Dataset excerpt:
— begin —

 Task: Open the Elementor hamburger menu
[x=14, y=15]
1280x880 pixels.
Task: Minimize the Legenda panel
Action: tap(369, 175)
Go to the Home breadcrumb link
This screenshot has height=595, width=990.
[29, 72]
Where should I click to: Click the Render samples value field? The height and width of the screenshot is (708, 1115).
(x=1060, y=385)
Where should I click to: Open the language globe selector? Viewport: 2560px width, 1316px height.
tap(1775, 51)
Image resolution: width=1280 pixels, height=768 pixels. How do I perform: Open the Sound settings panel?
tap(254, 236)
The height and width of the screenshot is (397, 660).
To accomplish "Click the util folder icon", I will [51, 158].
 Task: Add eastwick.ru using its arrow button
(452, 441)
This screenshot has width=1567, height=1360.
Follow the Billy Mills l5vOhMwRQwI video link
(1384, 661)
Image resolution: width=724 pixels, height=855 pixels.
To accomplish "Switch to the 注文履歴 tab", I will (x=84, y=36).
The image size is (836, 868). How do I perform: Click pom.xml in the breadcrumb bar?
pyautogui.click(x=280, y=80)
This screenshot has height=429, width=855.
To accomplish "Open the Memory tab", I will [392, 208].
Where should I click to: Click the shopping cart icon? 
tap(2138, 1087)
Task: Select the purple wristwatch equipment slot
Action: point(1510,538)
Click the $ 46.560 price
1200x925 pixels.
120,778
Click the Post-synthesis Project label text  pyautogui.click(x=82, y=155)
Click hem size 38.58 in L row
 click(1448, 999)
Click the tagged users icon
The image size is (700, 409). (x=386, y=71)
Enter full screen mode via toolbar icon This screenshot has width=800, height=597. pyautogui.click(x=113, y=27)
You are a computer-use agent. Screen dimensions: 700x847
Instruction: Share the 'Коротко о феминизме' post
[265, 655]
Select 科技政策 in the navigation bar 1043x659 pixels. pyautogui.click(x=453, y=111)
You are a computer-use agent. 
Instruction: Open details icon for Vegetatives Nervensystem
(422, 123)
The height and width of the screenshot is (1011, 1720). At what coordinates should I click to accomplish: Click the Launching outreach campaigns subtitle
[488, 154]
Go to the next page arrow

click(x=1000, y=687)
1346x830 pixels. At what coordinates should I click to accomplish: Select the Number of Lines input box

— end —

Select each line in the listing above that contains the string "coordinates". Case counts.

Correct result
The height and width of the screenshot is (1011, 1720). At what coordinates should I click to accomplish: Click the Launching outreach campaigns subtitle
1346x830 pixels. At what coordinates should I click to accomplish: Select the Number of Lines input box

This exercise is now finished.